Elle ne me répondait pas, ne prenait même plus soin de s'informer de ce que je pouvais penser! Ne nous étions-nous pas amusés à jouer un jeu dangereux, dans la noirceur, qui pouvait paraître difficile à d'autres mais dont nous nous étions tirés avec aisance pour ne pas dire grande facilité ?
Dans une animation exacerbée, elle bousculait tout, faisait un branle-bas sans pareil alors que j'aurais désirer me laisser tout simplement aimer!
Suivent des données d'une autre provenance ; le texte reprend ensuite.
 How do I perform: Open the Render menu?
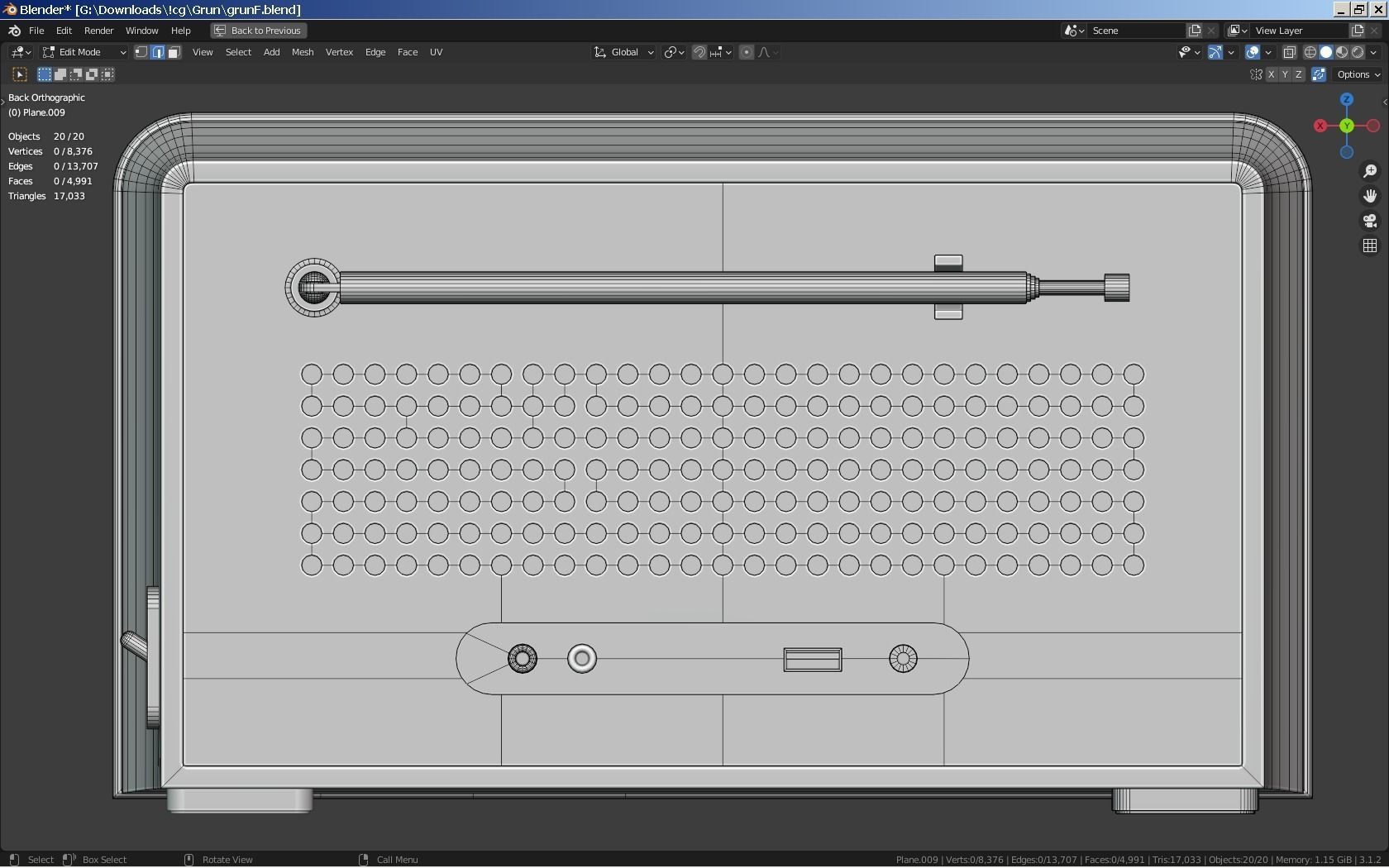point(98,31)
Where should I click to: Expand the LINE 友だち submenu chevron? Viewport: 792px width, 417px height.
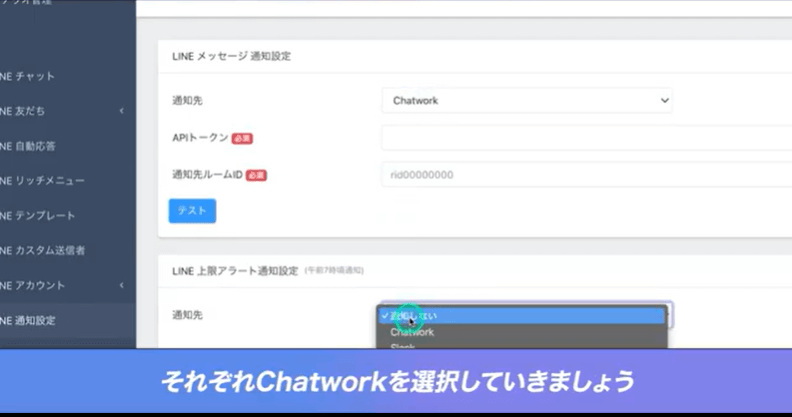tap(121, 111)
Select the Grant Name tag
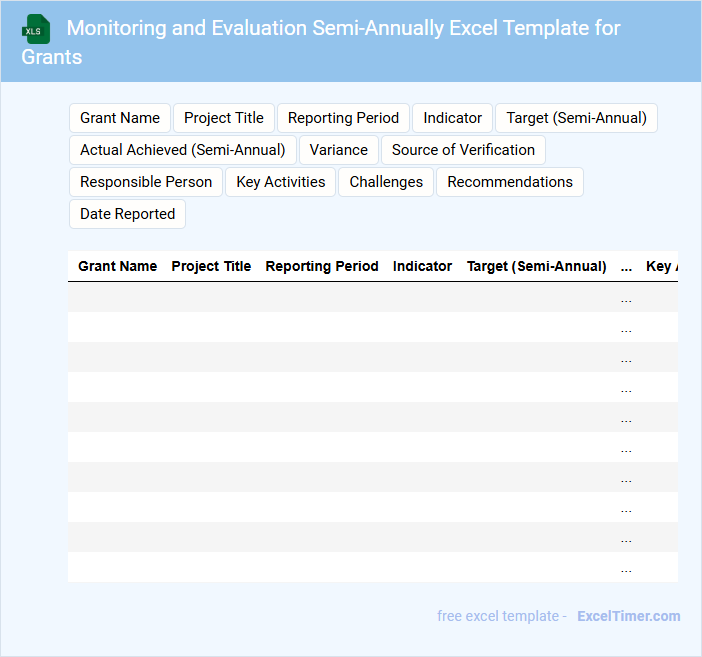Viewport: 702px width, 657px height. [x=120, y=118]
Elle grouillait sans savoir s'arrêter, furetait par les fenêtres, fracassait le silence de tout ce qui nous entourait dans l'aurore de ce matin nouveau... Les soubresauts s'arrêtèrent peu à peu, la nervosité tomba lentement, la tempête finit par se calmer...
- Mais enfin, de quoi s'agit-il ? N'était-ce pas une simple ballade au-dessus d'un endroit difficile mais dont il nous fallait franchir les épreuves ?
- Je me tourmente pour mes amis...
- Vraiment, tu m'apparais un peu stupide, du moins, sur les bords de la...!
- Que veux-tu dire ?
- Moi, je fais le sexe avec toi et c'est tout ce qui m'importe, répondis-je d'un ton moqueur.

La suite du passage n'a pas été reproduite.